Slots also allow for insertion - manual or automatic - of carry-handles and plant-information labels. "We are not the cheapest, but we think that the quality of our patented products sets them apart," Hoping says.

The German manufacturer is also looking to add value with two more upcoming products. One, a 144-cell propagation tray, incorporates root guiding ribs and free air circulation below each cell. The other, a pot designed specifically for orchid growing and distribution, offers increased stability and ease of stacking and unstacking, while the translucent pot material aids the healthy root growth of a typical Phalaenopsis. Plant supports can also be securely anchored to fittings inside the bottom of the pot.

Wiltshire-based Haxnicks is another supplier of more specialist plant products and the company has taken over distribution of the Rootrainer woody seedling cells from Ronaash. Long-rooted seedlings are "air-pruned" by the presence of holes, while roots are driven downwards by grooves and the range has been augmented with the new Torpedo Pot format. "They allow the same effective air-pruning as our other products, while also being in a modular tray system, allowing the handling of cells individually, or by the tray," says grower manager Tom Hughes. "They are good for Clematis growers and anyone looking for a strong, deep root."

Clear advantage

The company has also developed translucent plastic MailPacks, which allow a four-pack of Rootrainer-grown plants to be shipped reliably while ensuring they remain aerated. The company recommends no further packaging as, with the contents visible, they are likely to be given more considerate handling.

Also new from Haxnicks is the Vigoroot range of hardy nursery containers, developed with an overseas partner and made from recycled polypropylene. The tough, felt-like material is porous enough to bring the air-pruning concept to larger trees and shrubs. "You can keep a plant in the same pot on the nursery for three or even five years and it won't outgrow it," says Hughes. "The roots are still in the right place, ready to grow away when it's planted without any root shock."

New products roundup

- Able to take both square and round pots from 9-15cm, the 15-slot Danish-size Marketing Tray from Desch Plantpak is made from recycled plastic. This is not the case for variations on the standard black.

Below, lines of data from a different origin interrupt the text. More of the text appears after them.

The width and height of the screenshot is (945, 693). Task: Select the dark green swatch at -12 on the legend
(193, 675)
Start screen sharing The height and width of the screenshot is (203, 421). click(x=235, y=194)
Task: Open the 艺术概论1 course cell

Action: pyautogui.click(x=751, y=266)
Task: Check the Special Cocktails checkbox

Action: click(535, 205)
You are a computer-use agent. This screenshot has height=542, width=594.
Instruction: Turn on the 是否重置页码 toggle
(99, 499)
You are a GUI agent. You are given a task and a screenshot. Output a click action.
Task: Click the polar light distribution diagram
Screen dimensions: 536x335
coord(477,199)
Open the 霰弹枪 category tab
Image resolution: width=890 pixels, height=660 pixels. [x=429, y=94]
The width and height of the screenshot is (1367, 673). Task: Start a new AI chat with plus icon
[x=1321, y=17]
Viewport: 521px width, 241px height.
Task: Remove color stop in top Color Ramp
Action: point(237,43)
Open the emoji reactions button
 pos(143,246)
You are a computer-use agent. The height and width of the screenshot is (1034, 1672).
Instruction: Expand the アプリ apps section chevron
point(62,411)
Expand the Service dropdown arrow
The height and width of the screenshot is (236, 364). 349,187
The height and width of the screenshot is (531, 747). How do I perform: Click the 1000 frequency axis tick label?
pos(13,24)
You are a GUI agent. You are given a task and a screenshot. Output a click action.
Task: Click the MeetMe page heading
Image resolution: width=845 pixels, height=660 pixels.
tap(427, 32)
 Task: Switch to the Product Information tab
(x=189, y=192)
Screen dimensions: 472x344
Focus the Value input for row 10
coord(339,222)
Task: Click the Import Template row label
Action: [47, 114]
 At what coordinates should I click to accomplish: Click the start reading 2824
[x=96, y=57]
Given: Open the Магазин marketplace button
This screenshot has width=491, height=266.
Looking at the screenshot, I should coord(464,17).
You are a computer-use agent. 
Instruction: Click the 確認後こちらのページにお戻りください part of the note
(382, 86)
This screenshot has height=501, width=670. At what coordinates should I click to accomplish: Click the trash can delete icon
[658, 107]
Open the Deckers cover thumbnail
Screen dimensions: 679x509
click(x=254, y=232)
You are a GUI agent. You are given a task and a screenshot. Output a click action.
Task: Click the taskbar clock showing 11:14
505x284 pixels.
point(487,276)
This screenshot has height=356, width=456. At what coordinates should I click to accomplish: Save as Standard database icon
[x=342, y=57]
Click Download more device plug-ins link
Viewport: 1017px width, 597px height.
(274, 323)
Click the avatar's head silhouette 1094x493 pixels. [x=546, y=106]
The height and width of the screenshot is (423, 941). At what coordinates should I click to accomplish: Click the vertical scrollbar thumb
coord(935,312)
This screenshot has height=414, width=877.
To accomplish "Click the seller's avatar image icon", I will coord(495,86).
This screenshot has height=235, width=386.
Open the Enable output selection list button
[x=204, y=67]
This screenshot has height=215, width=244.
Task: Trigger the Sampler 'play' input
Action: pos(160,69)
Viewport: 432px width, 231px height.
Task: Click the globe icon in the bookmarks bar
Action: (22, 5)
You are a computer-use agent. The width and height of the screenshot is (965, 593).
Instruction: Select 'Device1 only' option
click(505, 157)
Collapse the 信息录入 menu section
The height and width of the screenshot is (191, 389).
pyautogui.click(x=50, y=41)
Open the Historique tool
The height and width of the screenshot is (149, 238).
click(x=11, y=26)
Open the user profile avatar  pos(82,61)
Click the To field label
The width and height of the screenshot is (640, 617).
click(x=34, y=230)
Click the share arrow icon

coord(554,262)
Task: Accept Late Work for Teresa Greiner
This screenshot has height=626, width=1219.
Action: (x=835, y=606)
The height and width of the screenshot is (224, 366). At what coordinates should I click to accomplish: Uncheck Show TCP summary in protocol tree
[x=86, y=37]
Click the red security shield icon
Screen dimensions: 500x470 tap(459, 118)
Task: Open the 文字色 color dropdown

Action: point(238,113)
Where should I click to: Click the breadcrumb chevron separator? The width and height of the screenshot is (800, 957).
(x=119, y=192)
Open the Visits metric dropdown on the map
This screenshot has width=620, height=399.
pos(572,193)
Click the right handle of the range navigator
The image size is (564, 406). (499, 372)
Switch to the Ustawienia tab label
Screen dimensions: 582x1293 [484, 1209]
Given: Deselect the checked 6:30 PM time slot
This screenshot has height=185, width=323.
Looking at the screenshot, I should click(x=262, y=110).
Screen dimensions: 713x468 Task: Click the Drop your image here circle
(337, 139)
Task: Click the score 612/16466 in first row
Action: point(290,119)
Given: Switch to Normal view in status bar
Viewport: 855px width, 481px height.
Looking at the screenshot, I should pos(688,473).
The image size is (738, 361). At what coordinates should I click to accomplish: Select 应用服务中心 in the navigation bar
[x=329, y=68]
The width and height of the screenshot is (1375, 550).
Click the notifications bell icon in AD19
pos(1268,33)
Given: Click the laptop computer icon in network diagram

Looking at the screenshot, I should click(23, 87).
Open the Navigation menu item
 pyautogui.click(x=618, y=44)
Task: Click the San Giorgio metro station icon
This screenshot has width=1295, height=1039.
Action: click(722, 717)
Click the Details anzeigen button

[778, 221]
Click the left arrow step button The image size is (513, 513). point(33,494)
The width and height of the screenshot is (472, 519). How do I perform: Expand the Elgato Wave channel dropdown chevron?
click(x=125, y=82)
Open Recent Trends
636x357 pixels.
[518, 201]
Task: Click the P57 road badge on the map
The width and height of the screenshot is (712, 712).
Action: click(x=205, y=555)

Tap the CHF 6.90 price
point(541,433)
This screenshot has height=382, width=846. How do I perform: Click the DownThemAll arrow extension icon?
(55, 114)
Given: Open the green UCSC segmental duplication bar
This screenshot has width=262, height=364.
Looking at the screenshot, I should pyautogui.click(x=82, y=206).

- The KinderGarden plug tray from Modiform has a specially designed handle and label in one th at clips over the end cells, introduced to the market through independent garden centres this year.

- Modiform has introduced a 3x3-litre pot tray for larger specimens. "You get 21 on a Danish trolley shelf, giving a 40 per cent saving on Container Centralen space," says UK sales manager Shaun Herdsman.

- Plantopia of Lancashire has introduced an adjustable stand for its highly successful Easy Fill plastic hanging baskets, in response to customer demand, says co-owner Chris Haley.

- French manufacturer Soparco has extended its Sopafix range of plant support frames, with one to fit a 9cm six-pack of climbing or spreading plants. "People know the Sopafix range for pots, but not for packs," says area sales manager Murielle Jayer.

- Designed originally for pot-grown Christmas trees, the Easiroot pot from Lows of Dundee "air-prunes" the roots courtesy of its evenly spaced holes, with no loss of rigidity. "One Tayside grower found it gave healthier, more vigorous trees," says director Brain Calder.

- Soparco has also extended its Colorama range of coordinated coloured 14 and 15cm pots, with beige adding to the existing fuchsia, violet and red versions.Bowls are also now available in green, violet and fuchsia and 40cm troughs in fuchsia and violet. "They are good for the Christmas and Valentine's markets," says Murielle Jayer.

- GoGreen from Plastona is a range of interior and exterior planters in nine colours and two finishes that are designed to be smart, lightweight and tough. "They are manufactured in Greece to EU standards," says Nigel Swain of UK distributor Square Root Horticulture. "They are made using low-energy machines and are fully recyclable."